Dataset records

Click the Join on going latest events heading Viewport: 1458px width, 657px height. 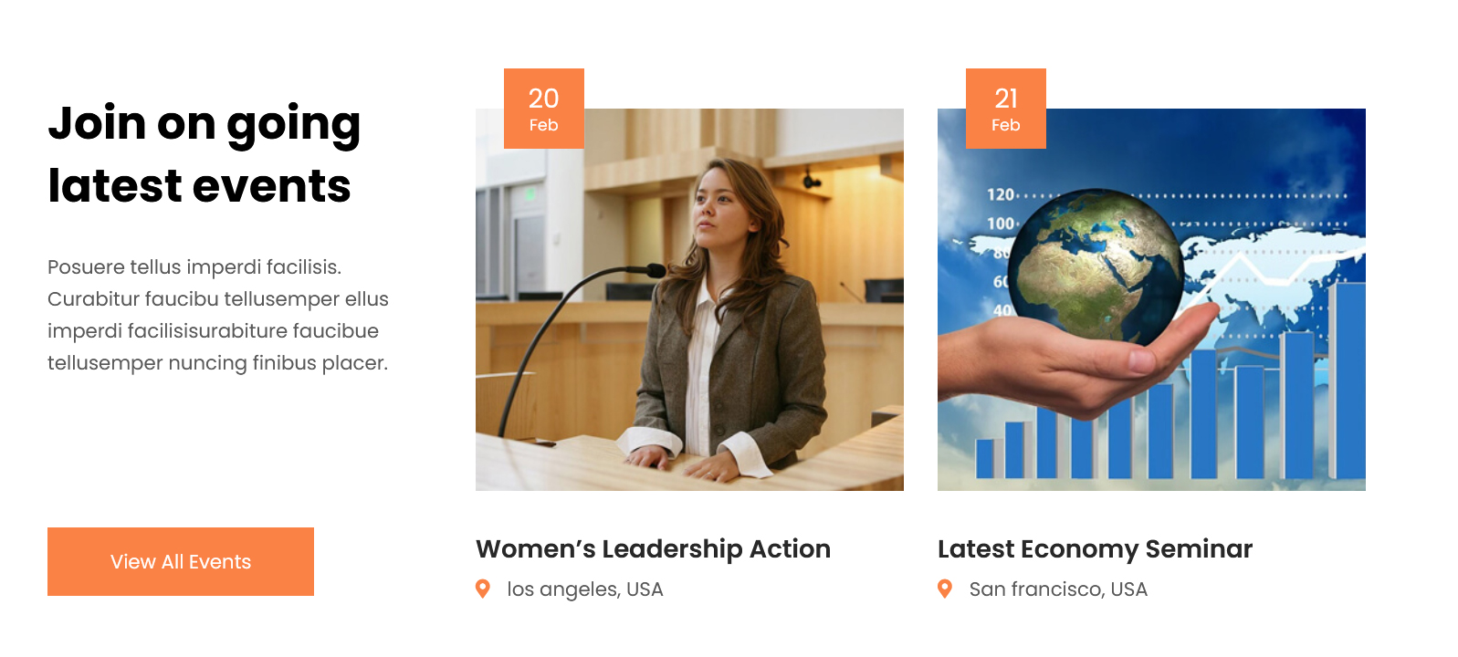205,154
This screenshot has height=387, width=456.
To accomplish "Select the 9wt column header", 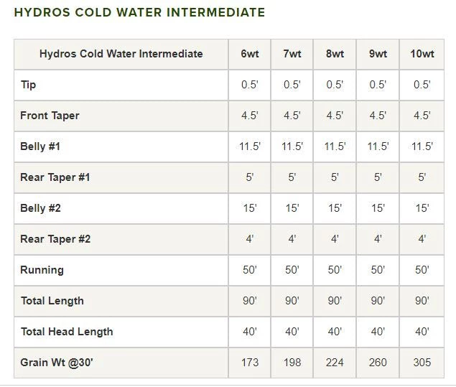I will tap(378, 54).
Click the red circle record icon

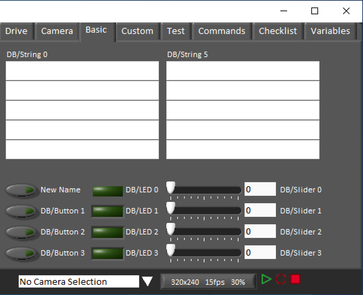[x=281, y=279]
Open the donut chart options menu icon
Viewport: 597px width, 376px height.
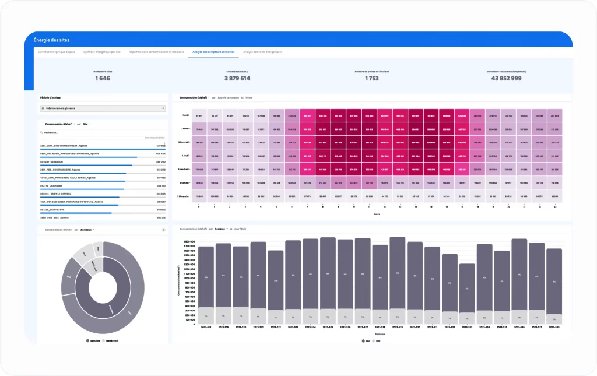click(x=163, y=230)
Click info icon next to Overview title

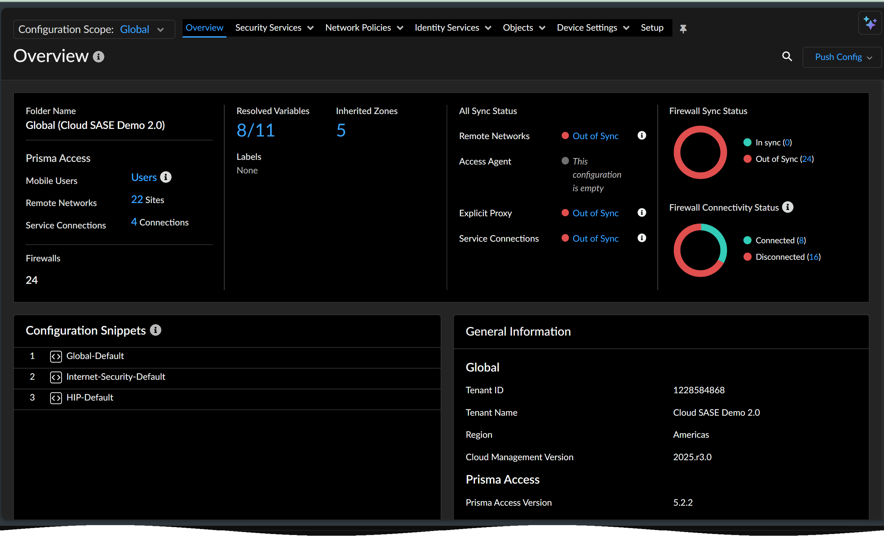coord(99,57)

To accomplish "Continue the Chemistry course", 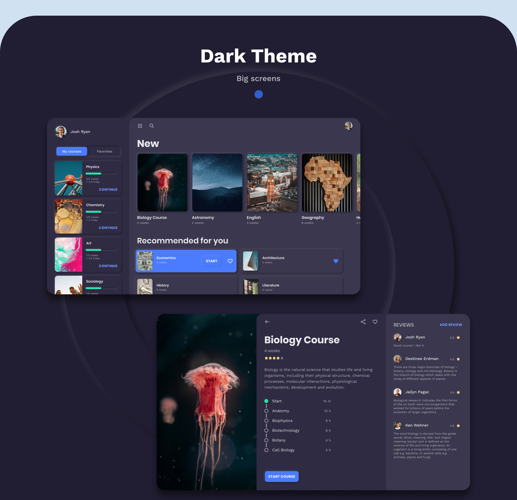I will (108, 228).
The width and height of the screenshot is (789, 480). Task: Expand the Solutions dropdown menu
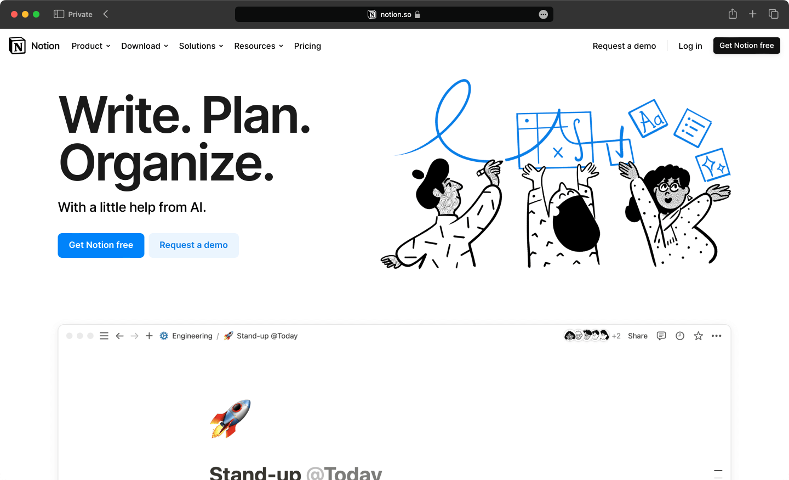(201, 46)
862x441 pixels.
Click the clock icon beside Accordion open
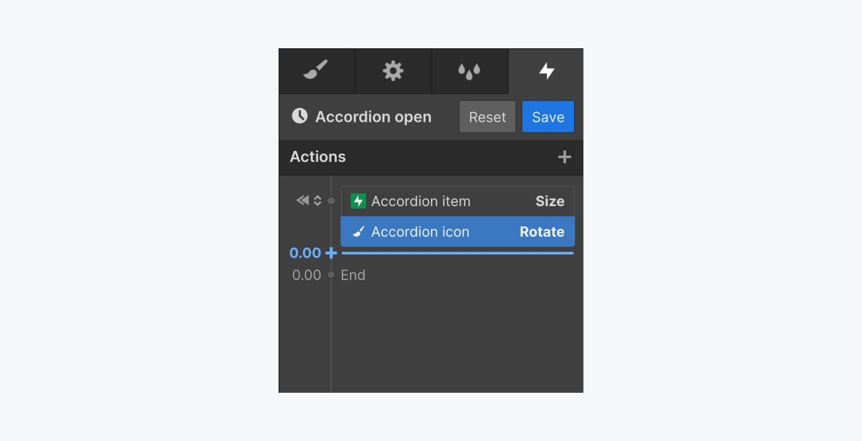(x=299, y=116)
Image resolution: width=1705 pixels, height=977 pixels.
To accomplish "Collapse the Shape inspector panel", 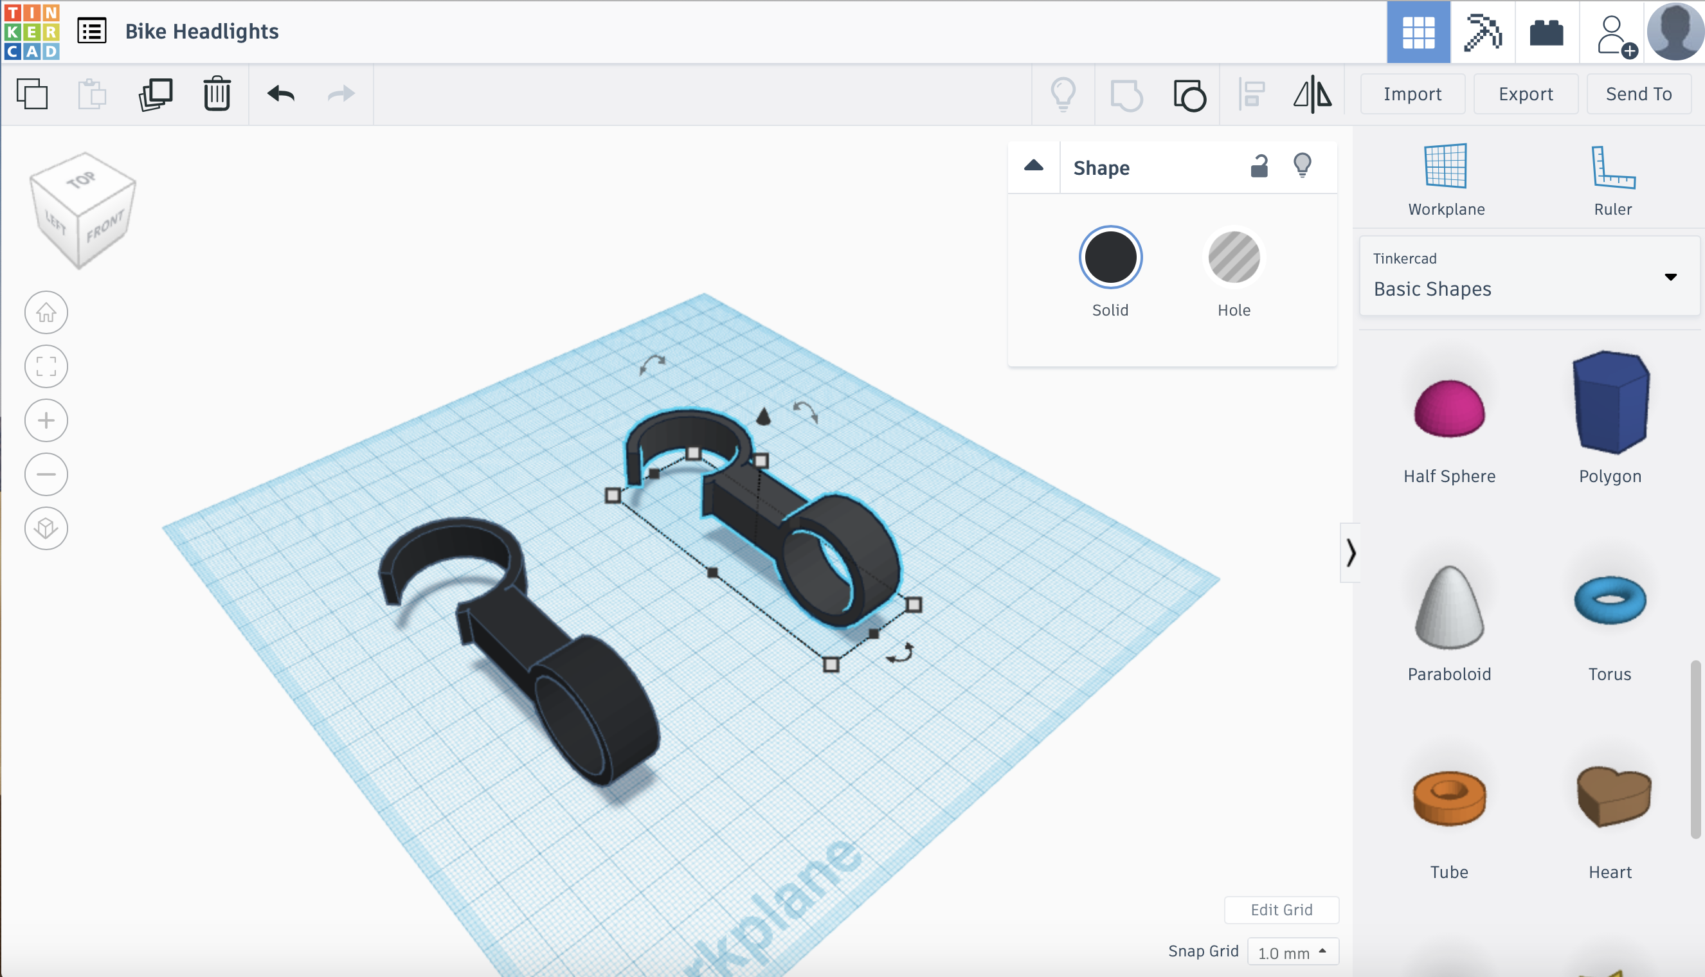I will click(1033, 166).
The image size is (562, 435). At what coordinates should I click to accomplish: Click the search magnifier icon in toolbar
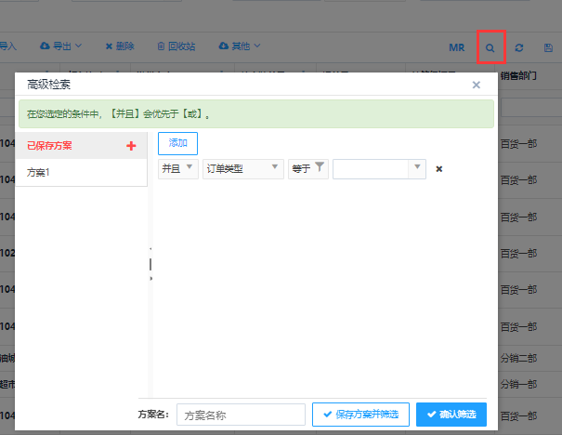click(x=490, y=46)
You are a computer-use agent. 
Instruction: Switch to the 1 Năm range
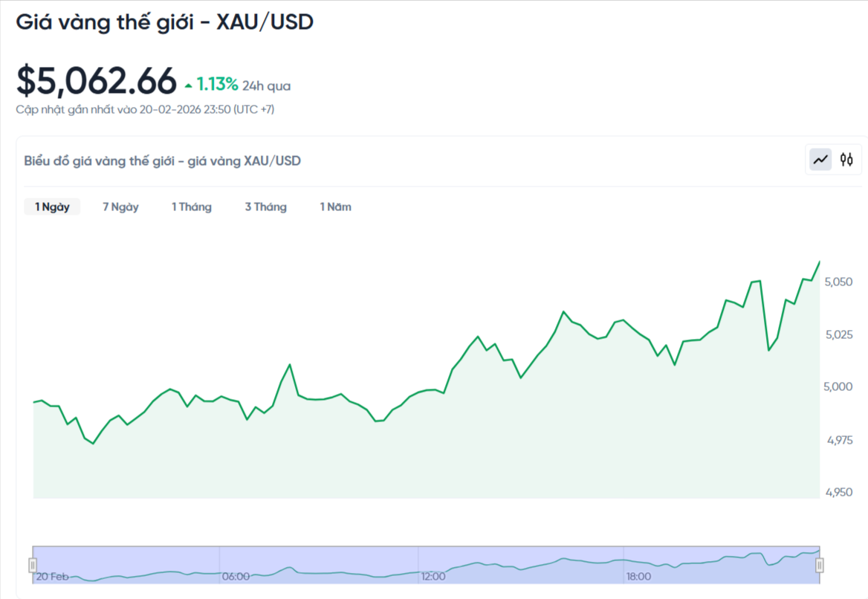pos(335,207)
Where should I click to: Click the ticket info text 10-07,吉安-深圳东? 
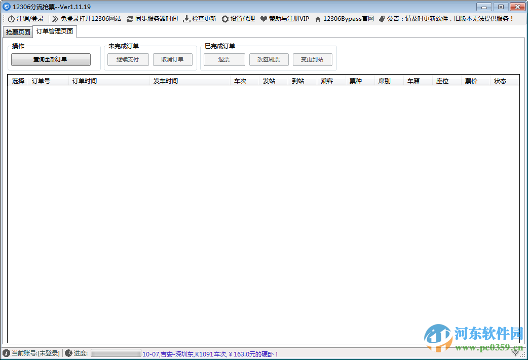click(167, 353)
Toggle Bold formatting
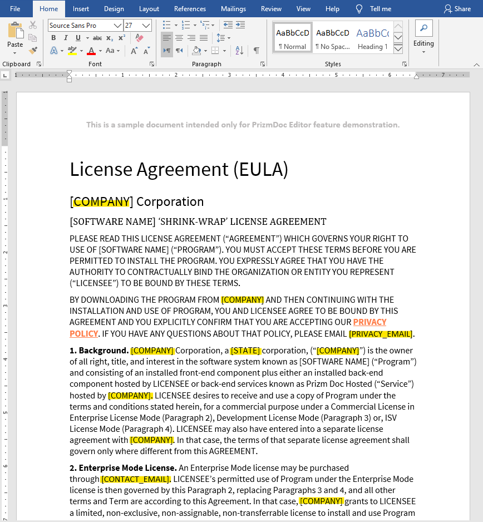This screenshot has height=522, width=483. [53, 38]
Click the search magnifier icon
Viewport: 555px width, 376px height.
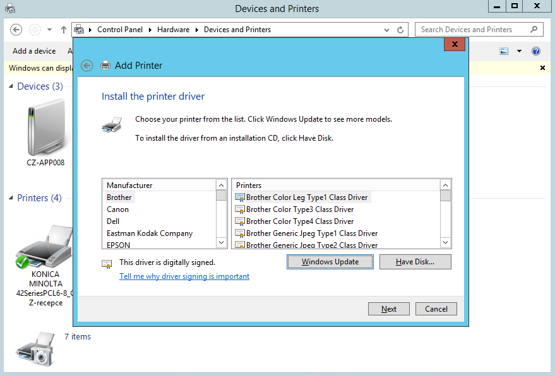coord(535,29)
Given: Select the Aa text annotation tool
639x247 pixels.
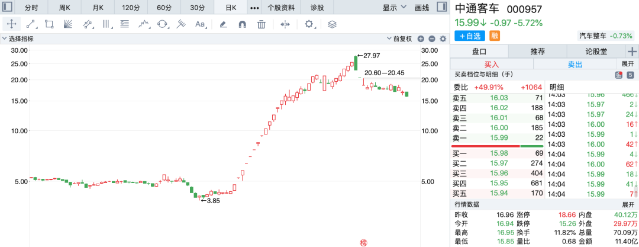Looking at the screenshot, I should tap(200, 24).
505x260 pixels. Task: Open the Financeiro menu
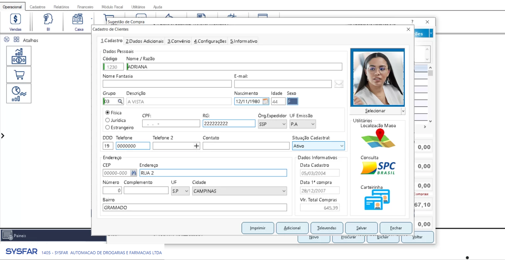[85, 7]
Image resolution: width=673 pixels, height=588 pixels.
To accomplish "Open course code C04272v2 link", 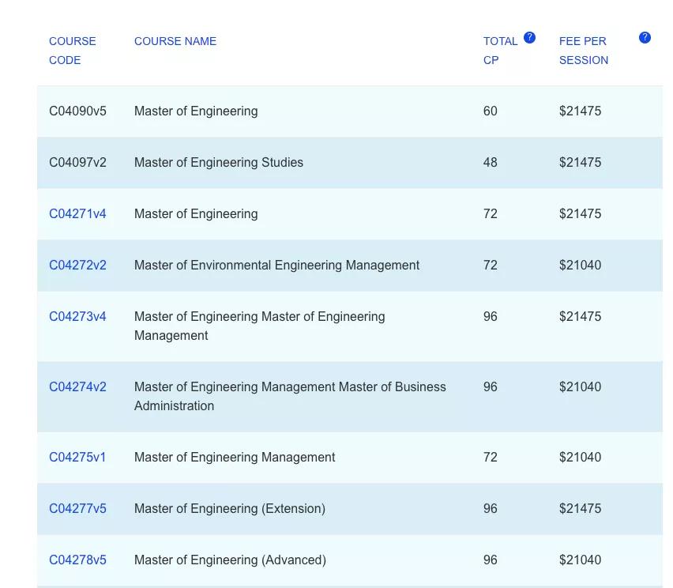I will click(x=77, y=266).
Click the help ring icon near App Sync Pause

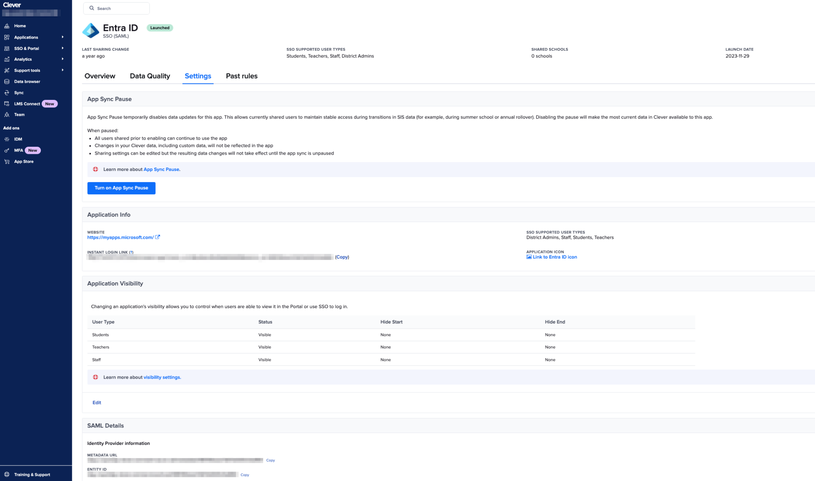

*Stated exercise*
Report each line of the listing above that contains the word "magnifier", copying every such line in full.

*The result*
The image size is (562, 435). At what coordinates should I click to accomplish: Click the search magnifier icon in toolbar
Click the search magnifier icon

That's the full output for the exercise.